TASK BRIEF – Since the pictures are not wanted, reproduce only the rest of the records, exactly as given.

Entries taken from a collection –
Start of Block

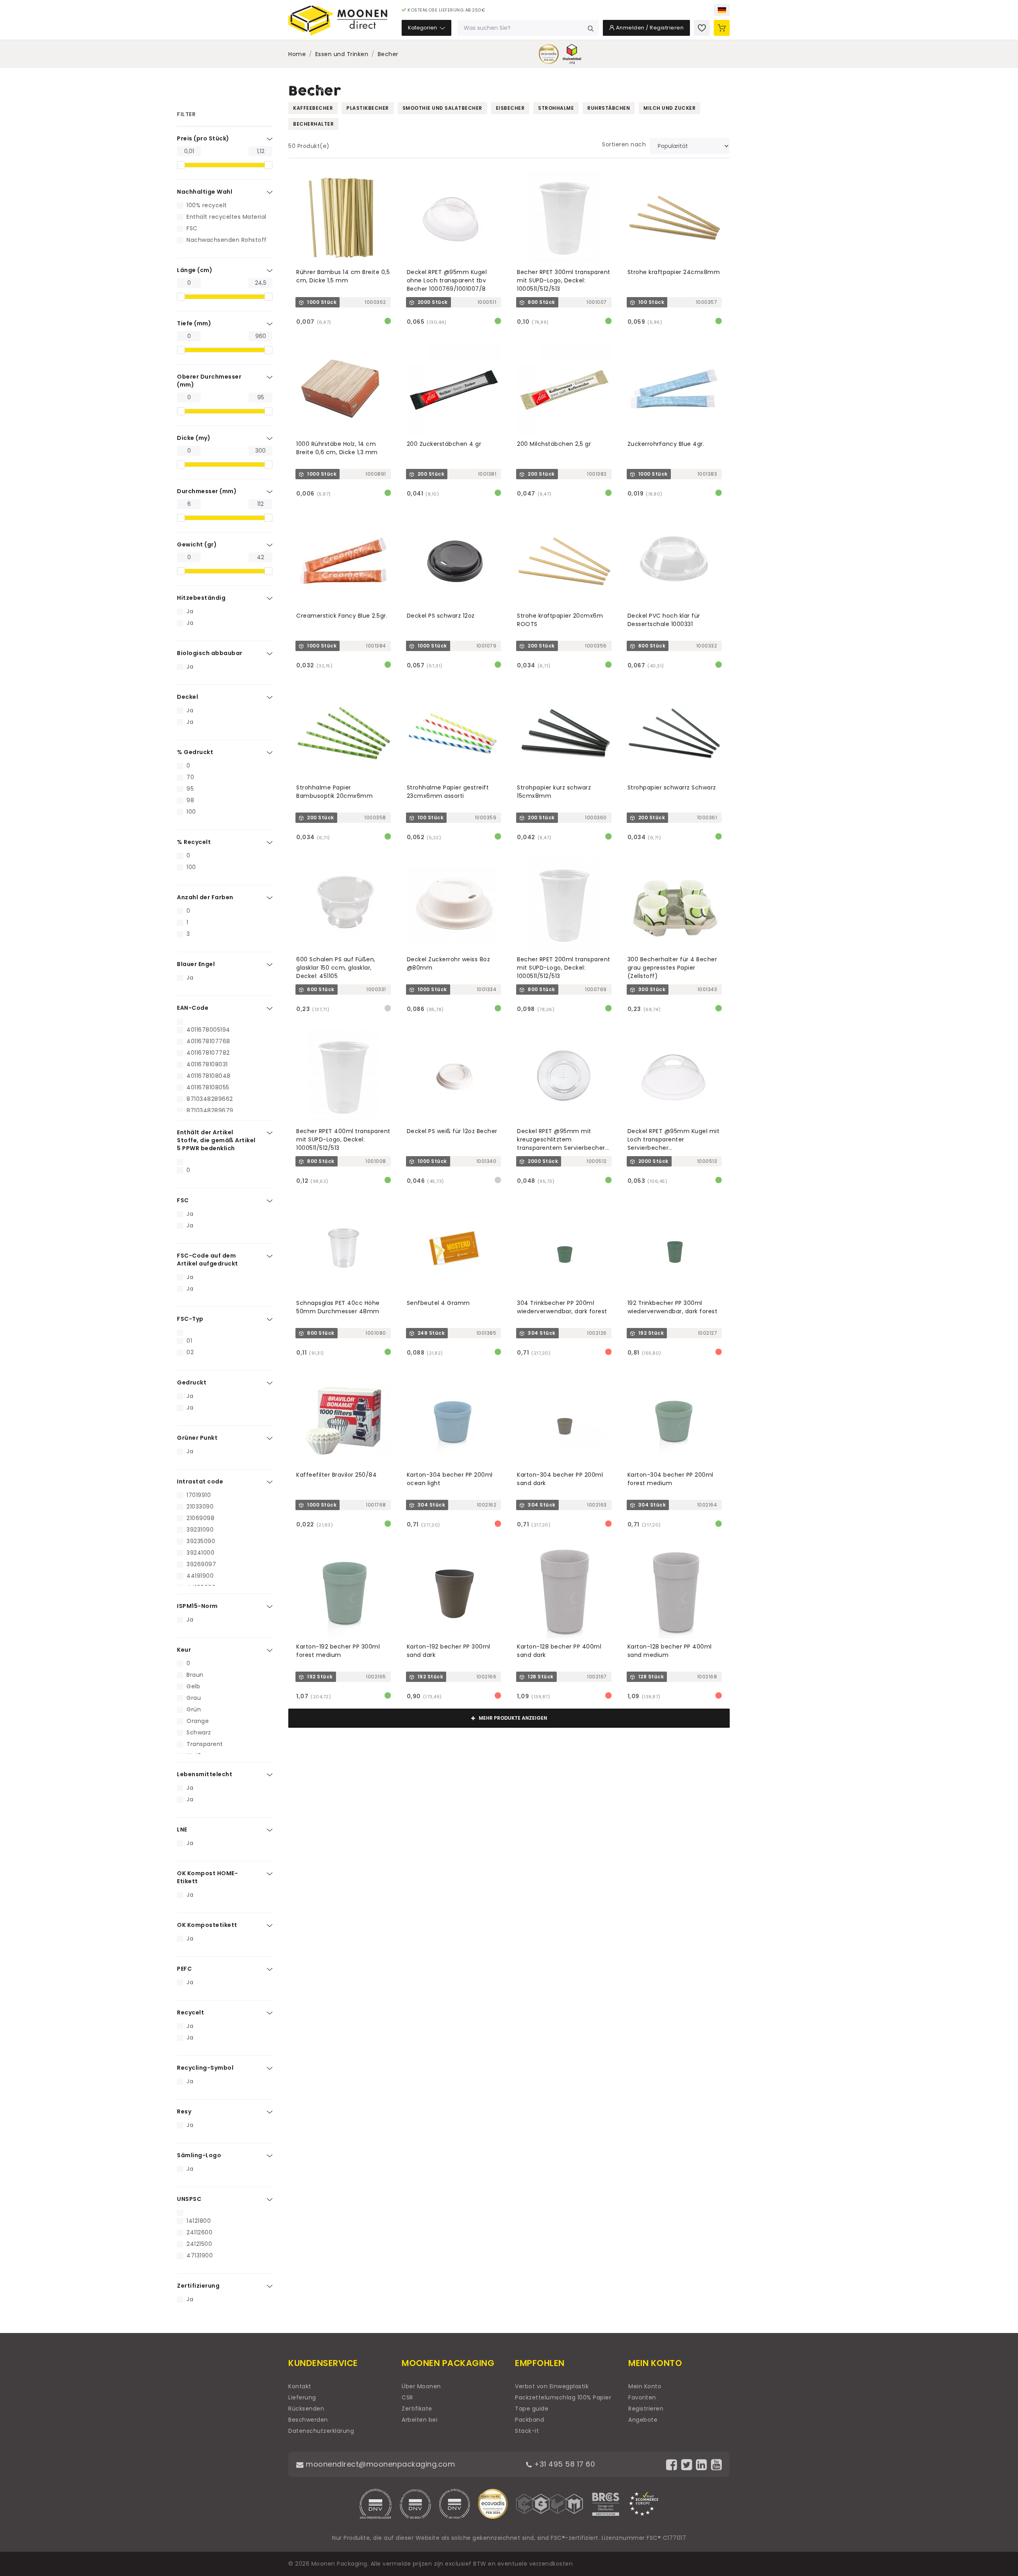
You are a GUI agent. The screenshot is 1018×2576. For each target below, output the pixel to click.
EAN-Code (192, 1008)
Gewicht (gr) (197, 544)
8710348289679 (210, 1110)
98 (190, 800)
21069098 (200, 1518)
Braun (195, 1675)
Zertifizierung (198, 2286)
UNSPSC (189, 2199)
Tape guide (531, 2409)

End of Block

RESULT OF THIS EXERCISE –
You are a GUI agent. The screenshot is 1018×2576. For each target below, output the pixel to click.
EAN-Code (192, 1008)
Gewicht (gr) (197, 544)
8710348289679 (210, 1110)
98 (190, 800)
21069098 (200, 1518)
Braun (195, 1675)
Zertifizierung (198, 2286)
UNSPSC (189, 2199)
Tape guide (531, 2409)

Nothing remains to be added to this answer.